Passage:
%%

Abstract
This study focuses on upper secondary school students’ mathematical reasoning when in pairs solving a task where values are part of the context. In particular, the focus is on arguments for decisions students put forward during their solution attempts and explanations and descriptions in stimulated recall interviews. Three themes of beliefs were identified: expectations, motivation, and emotions. Similar expectations were indicated as in previous studies (e.g. there should be an algorithm to solve the task). The main differences found were about motivation and emotion. Here, the students were more positive compared to previous studies saying such types of mathematical problems including values add a new dimension to problem-solving.
Access provided by CONRICYT-eBooks. Download chapter PDF
Similar content being viewed by others
Keywords
1 Introduction
Previous research has stressed the important role of beliefs when students are trying to solve mathematical tasks (e.g. Lester, Garofalo, & Kroll, 1989; Philippou & Christou, 1998; Schoenfeld, 1992). For instance, students can be constrained by their beliefs (Schoenfeld, 1992; Wong, Marton, Wong, & Lam, 2002), such that students would continue with unsuccessful strategies when working with non-routine tasks based on the idea that certain tasks are connected to certain algorithms (Lerch, 2004). But studies also show that beliefs can assist a student to be persistent (Carlson, 1999), or that a student who express confidence and control is more likely to continue and therefore succeed (Hannula, 2006). Previous studies have looked at different types of beliefs that was indicated in student’s arguments for the choices made when solving different types of mathematical tasks (Jäder, Sidenvall, & Sumpter, 2017; Sumpter, 2013). Independent of the task, a routine task or a non-routine task, similar themes of beliefs were indicated: expectations, motivations, and one specific emotional belief , security. Also, the indicated beliefs seemed to interplay and this in a negative way (e.g. the only way for me to solve this task is to find the algorithm since that is the safest way). In addition, the students tried to solve the tasks with imitative reasoning, this independent if it was a routine task or a non-routine task. Such behaviour seems to reoccur in different countries (Dìaz-Obando, Plasencia-Cruz, & Solano-Alvarado, 2003; Furinghetti & Morselli, 2009), even though one could argue that beliefs are contextually bound (Francisco, 2013): students expect mathematical tasks in school to be solvable by memorised algorithms.

%%

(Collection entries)
%%

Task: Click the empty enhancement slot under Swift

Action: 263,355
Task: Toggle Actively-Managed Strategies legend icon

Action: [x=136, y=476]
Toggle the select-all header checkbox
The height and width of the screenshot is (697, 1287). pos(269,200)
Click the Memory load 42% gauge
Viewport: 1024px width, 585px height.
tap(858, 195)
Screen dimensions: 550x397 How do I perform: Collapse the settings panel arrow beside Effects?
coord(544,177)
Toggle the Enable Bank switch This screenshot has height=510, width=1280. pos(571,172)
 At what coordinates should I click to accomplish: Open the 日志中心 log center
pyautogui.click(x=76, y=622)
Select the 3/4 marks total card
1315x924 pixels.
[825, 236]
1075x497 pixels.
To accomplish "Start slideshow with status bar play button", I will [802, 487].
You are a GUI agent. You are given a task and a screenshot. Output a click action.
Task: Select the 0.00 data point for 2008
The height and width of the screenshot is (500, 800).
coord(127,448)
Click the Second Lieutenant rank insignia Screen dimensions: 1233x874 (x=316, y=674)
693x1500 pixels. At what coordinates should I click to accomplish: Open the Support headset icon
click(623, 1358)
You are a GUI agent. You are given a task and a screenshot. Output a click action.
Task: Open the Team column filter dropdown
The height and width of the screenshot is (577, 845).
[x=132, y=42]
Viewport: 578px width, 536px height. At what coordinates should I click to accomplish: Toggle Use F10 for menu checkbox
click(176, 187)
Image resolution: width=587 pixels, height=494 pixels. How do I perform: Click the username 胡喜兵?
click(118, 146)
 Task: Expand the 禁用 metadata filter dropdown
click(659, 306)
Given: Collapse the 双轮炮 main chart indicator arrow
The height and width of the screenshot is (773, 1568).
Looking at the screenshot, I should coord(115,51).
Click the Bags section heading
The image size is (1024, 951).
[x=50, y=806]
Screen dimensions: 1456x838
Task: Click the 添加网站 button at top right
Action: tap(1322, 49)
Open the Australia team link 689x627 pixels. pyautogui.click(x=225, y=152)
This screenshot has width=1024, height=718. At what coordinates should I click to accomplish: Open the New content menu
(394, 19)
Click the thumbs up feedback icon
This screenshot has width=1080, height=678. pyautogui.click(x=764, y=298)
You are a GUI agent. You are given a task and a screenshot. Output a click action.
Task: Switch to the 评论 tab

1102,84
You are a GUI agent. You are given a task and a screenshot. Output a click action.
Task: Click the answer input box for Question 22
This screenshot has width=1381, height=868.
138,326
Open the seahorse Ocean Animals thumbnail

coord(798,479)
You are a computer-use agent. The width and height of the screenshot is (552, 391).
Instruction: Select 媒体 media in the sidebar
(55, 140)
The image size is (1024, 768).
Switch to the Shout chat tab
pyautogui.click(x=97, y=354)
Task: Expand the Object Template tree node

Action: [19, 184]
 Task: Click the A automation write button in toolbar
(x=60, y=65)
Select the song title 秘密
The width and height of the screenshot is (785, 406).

%%

Written problem 1: In the passage on students' mathematical reasoning, which three themes of beliefs were identified?
Written problem 2: How would you render this sentence from the passage on students' mathematical reasoning in Spanish: "The main differences found were about motivation and emotion."
Written problem 3: Resume the passage on students' mathematical reasoning from its final sentence and carry it forward.
None of the collection entries are needed.

Written reply 1: Expectations, motivation, and emotions.

Written reply 2: Las principales diferencias encontradas se referían a la motivación y a la emoción.

Written reply 3:
In this present study, we would like to study upper secondary school students when working with a task very different from what normally can be found in textbooks and other materials. We will use values as a mean to see if different themes of beliefs can be generated or different variations of beliefs within these themes. The research questions posed are as follows: (1) What characterises the reasoning students use when solving a problem-solving task addressing societal values? and (2) what are the indicated beliefs in students’ mathematical reasoning when solving such a task?
2 Background
Beliefs research has provided several definitions of beliefs (Furinghetti & Pehkonen, 2002), which means that there is no consensus. Instead, depending on the research question different theoretical frameworks will provide different sets of analytical tools. This study builds upon previous research and therefore the same definition will be used. Beliefs are here defined as “an individual’s understandings that shape the ways that the individual conceptualizes and engages in mathematical behaviour generating and appearing as thoughts in mind.” (Sumpter, 2013, p. 1118). In order to study students’ beliefs but also acknowledging that beliefs are attributed (Speer, 2005), we use Beliefs Indications (BI) . BI is “a theoretical concept and part of a model aiming to describe a specific phenomenon, i.e. the type of arguments given by students when solving school tasks in a lab setting.” (Sumpter, 2013, p. 1116). We would here like to extend this definition of BI to go beyond “arguments given in task solving situations” and therefore we propose BI to include arguments and explanations given by students in other situations too such as interview sessions. We argue that although beliefs are here seen as something indicated, the results are interesting if they can help predict and explain behaviour.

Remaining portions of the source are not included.